Monday, June 15, 2015

"It Must Have Been the Wagner."

Opera, eroticism and the joys of Penny Dreadful.
by Paul J. Pelkonen

Decadence: Eva Greene and Reeve Carney in Penny Dreadful
Image © Showtime Network, used for promotional purposes only.

The elaborate Showtime drama Penny Dreadful is a riot: a gleeful mash-up of Gothic literary figures. Framed as a horror/adventure show and taking its title from the cheap novels of the 19th century, Dreadful combines Frankenstein's monster, werewolves, witches, vampires and a possession case similar to The Exorcist into a heady brew of horror, sex and special effects. Now in its second season, the show has become notable not only for its  intense visuals but for its incorporation of the operas of Richard Wagner into its tapestry of Victorian decadence.

It is Dorian Grey (played by Reeve Carney) who is the resident Wagner addict in the show, choosing the German composer as the soundtrack of his debauched life. The fourth episode of Season 1 shows the elaborate lair of this hedonist, complete with a wide selection of paintings and a working cylinder player (a recording device that predates shellac and vinyl records.) His choice of music, Isolde's Liebestod from Act III of Tristan.
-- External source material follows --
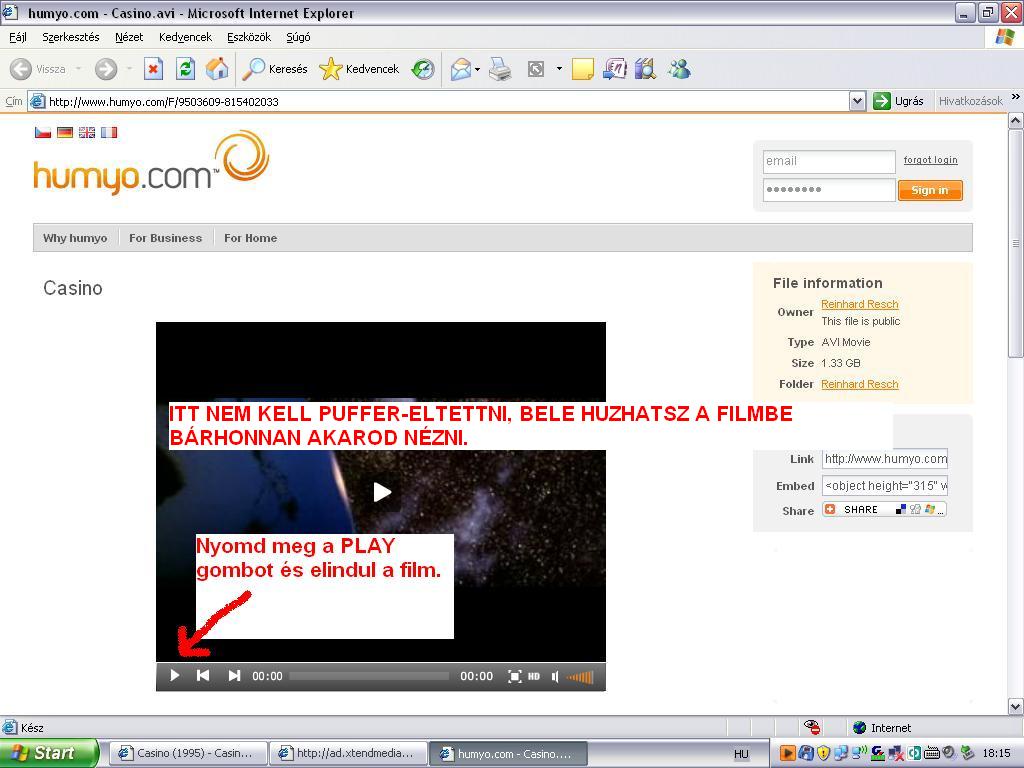Open the Kedvencek menu
Viewport: 1024px width, 768px height.
[185, 37]

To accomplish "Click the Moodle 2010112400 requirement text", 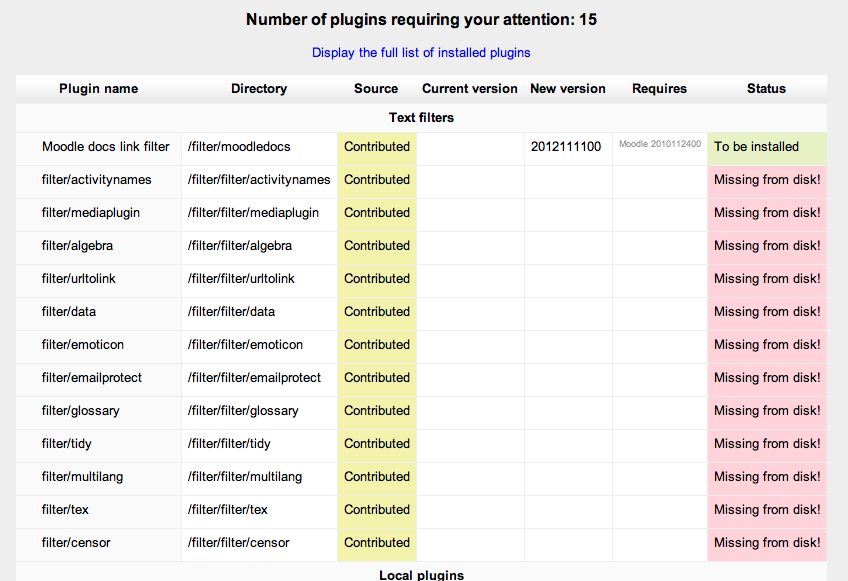I will (660, 144).
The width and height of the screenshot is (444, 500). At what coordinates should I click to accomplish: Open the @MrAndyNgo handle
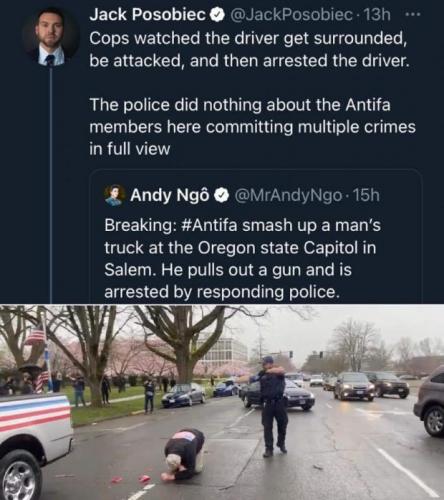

As he seduces another member of the cast, he remarks that "this is the only music that still excites" him.

Season Two's fifth episode features a visit to  Covent Garden for a performance of Die Walküre. Here, Mr. Grey is out on the town with his newest flame, the transsexual prostitute Angelique. We see them at intermission just after Act I, where the jaded Dorian is shocked at the incestuous relationship between the Walsüng twins Siegmund and Sieglinde. (The last bars are heard as an opening musical sting.) Attending the same performance, Sir Malcom (Timothy Dalton) and Lady Poole (Helen McRory) wind up under a hotel awning kissing feverishly. "It must be the Wagner," one breathes. Following Walküre, half the cast goes to bed with the other half--or so it seems.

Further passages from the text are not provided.